ラクシュマナ寺院は、チャンデーラ朝のヤショーヴァルマン王によってヴィシュヌ神にささげる宮殿として、10世紀前半に建設され、東側に幅7m、奥行き12?3mの張り出し部を持つアディスターナと呼称される長方形の基壇の上に建てられている五堂形式(パンチャーヤタナ)の寺院である。アディスターナの本体は幅26m、奥行きの長さ40m、高さ2.7mであって、ラクシュマナ寺院の本堂の手前に玄関に列柱を設けた副祠堂が向かいあって建てられている。すなわち南東の副祠堂は北向きに、北東の副祠堂は南向きに建てられている。アディスターナの奥の二隅、すなわち北西、南西隅の副祠堂は、本堂と同じく東向きに配置されている。本堂は、パーパーガないしパーダ・パーガと呼称される小高い基壇の上に建てられ、西側の入口には、切り石積みの階段が設けられ、昇り始めは末広がりで広いが、昇るに従って狭くなっていく。本堂のシカラは入口からだんだん高くなり、最も高いシカラは、アディスターナの表面から23mに達する。副祠堂のシカラには、いずれも頂部にアーマラカという円盤状の構造が設けられている。副祠堂の外壁にはヴィシュヌ神に関連する神話をテーマにした浮彫りが施されている。

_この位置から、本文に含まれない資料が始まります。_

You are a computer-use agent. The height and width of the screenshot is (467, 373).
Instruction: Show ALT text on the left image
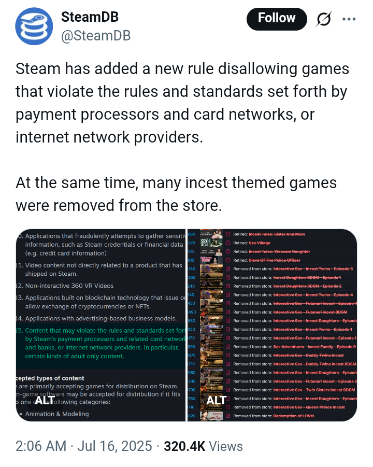tap(45, 400)
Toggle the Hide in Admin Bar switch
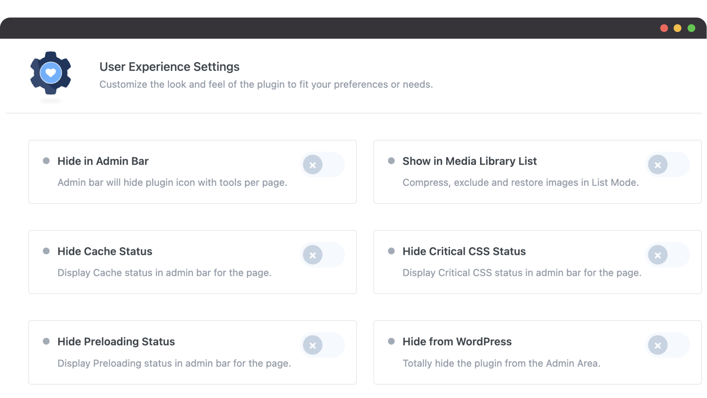Screen dimensions: 707x398 pos(323,164)
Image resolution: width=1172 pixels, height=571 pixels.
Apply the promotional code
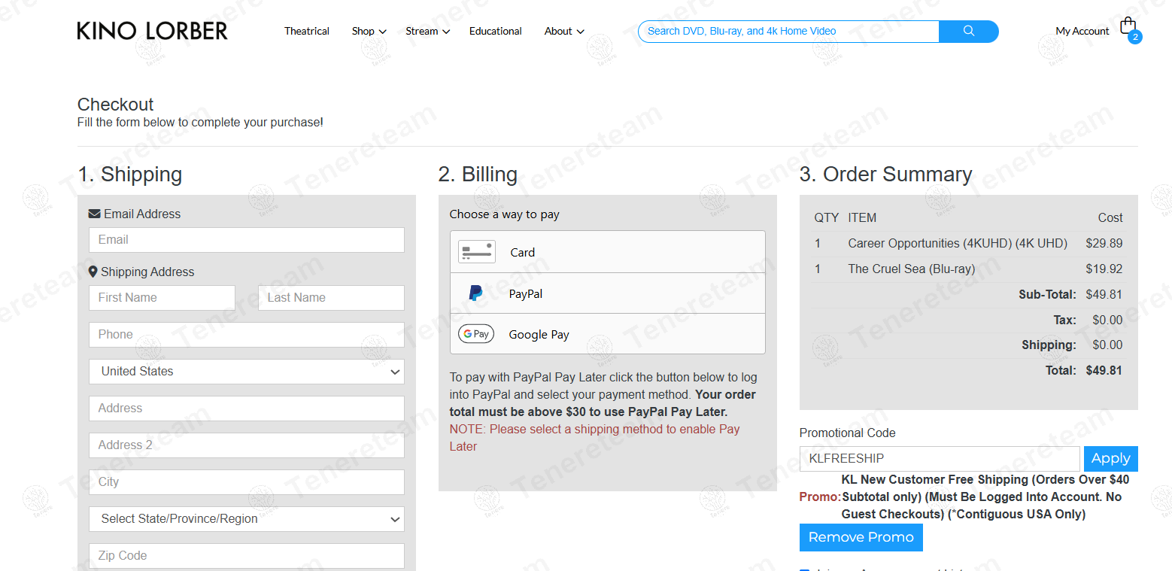1110,458
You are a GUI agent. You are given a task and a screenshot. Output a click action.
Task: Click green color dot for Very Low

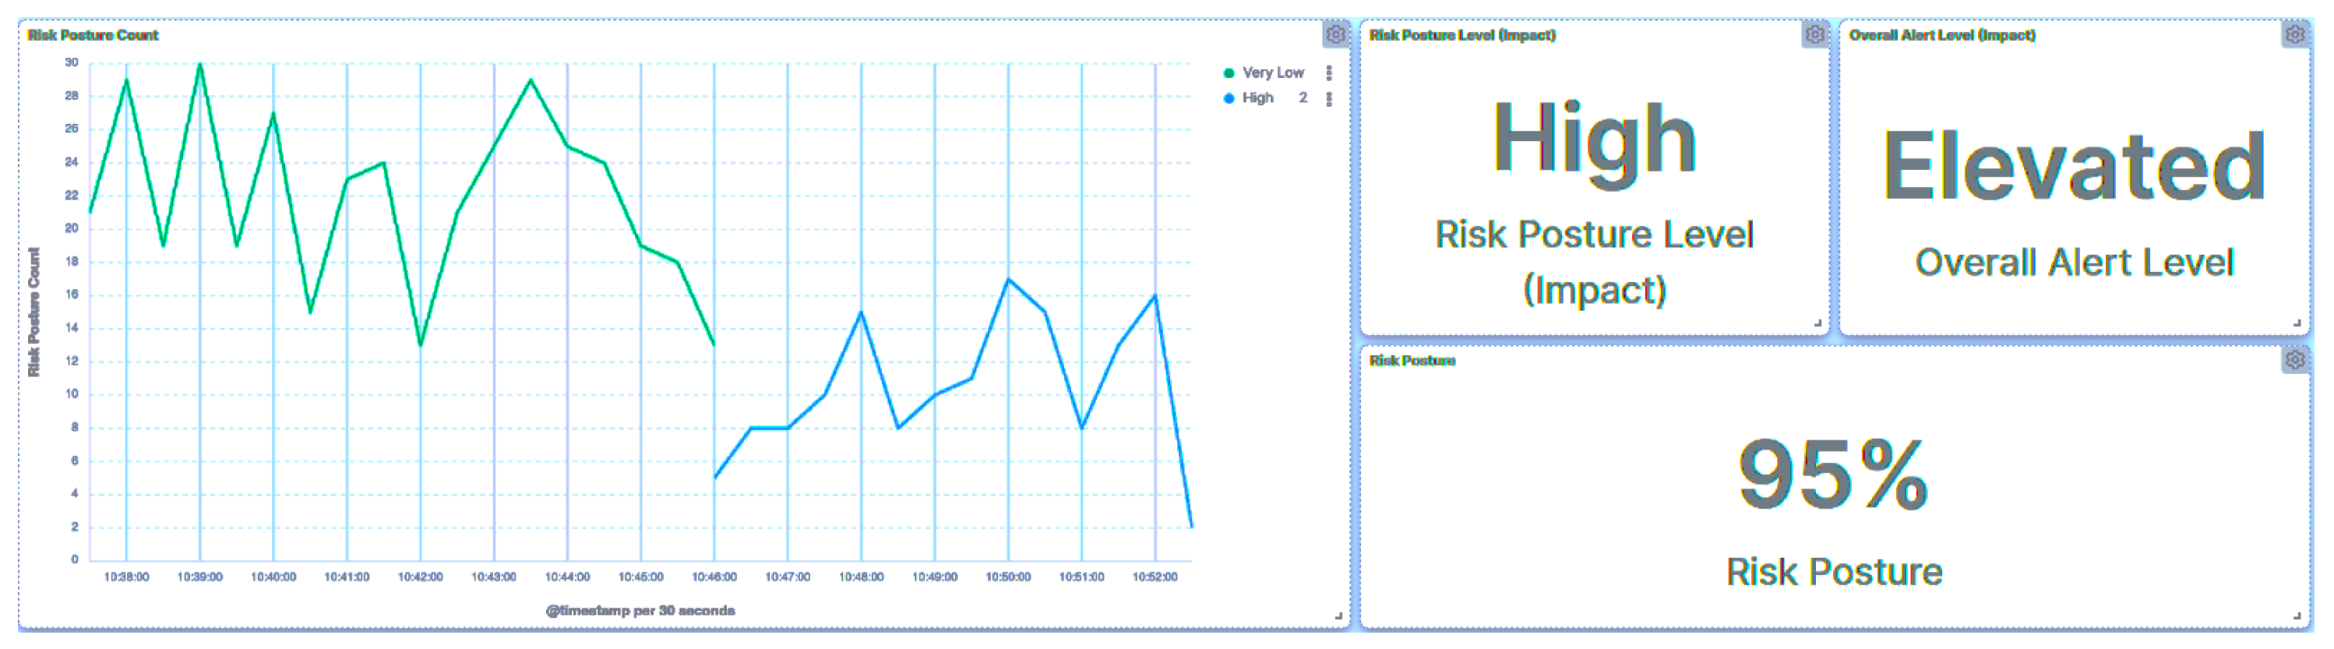point(1229,73)
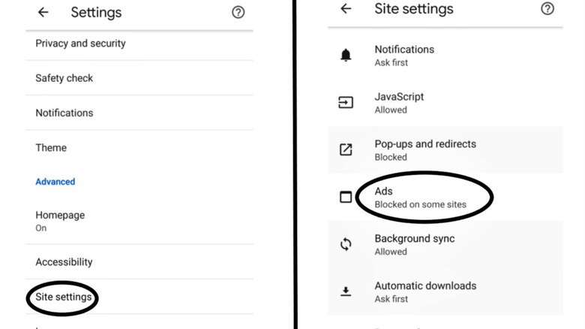Tap the Background sync icon
This screenshot has height=329, width=585.
click(x=346, y=244)
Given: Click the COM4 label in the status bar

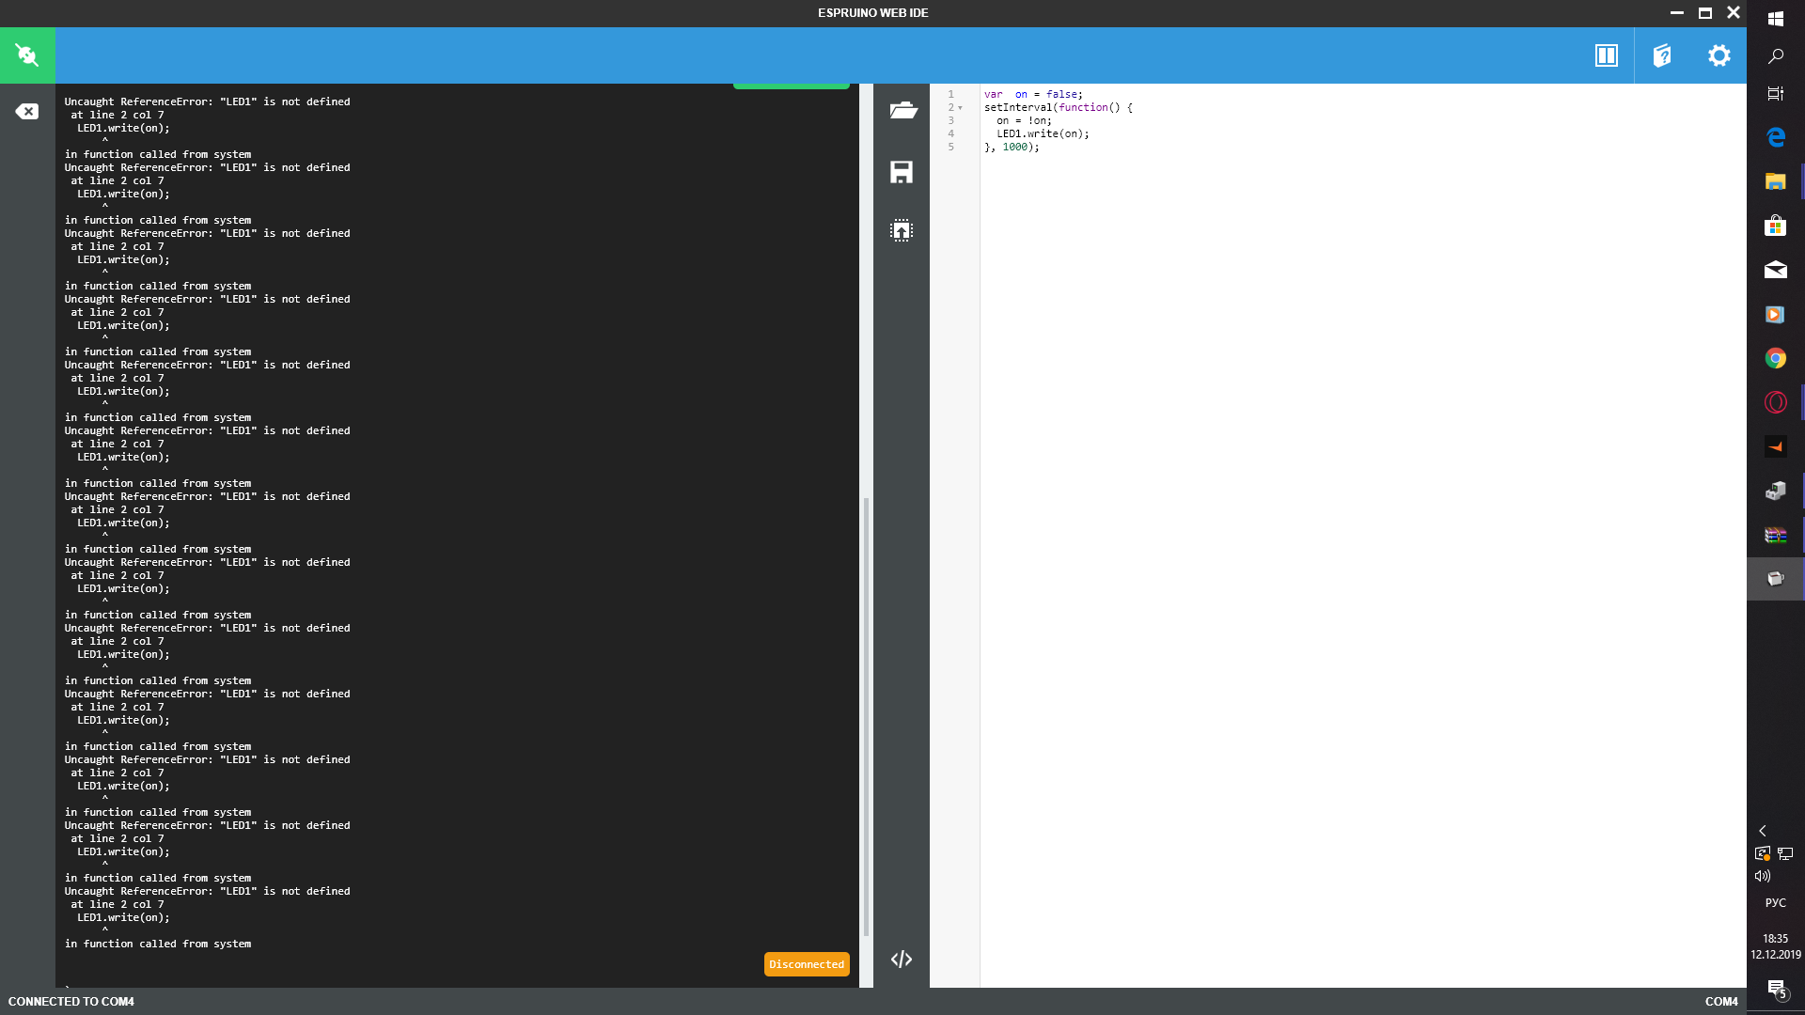Looking at the screenshot, I should tap(1720, 1002).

カジュラーホーで最も著名な寺院のひとつであるヴィシュヴァナータ寺院も、西グループに位置しており、1002年に建設された。東西に連なるシカラは、東から西へ向かって段々に高くなるように造られている。シカラは、聖室や拝堂の上面の石柱によって支えられ、シカラの下のバルコニーと呼ばれる空間によって、あたかも空中に浮かんでいるような印象を与える。主としてシカラの下部に男女の神々や空想上、神話上の生き物、天女、ミトゥナと呼ばれる抱き合ったり性交しているような彫像が刻まれているが、繞道をめぐってバルコニーの光によって薄暗い空間のなかで内部にある似たような彫像を拝観できる仕組みになっている。
『ウィキペディア(Wikipedia)』引用
カジュラーホー寺院群文化遺産に指定されています。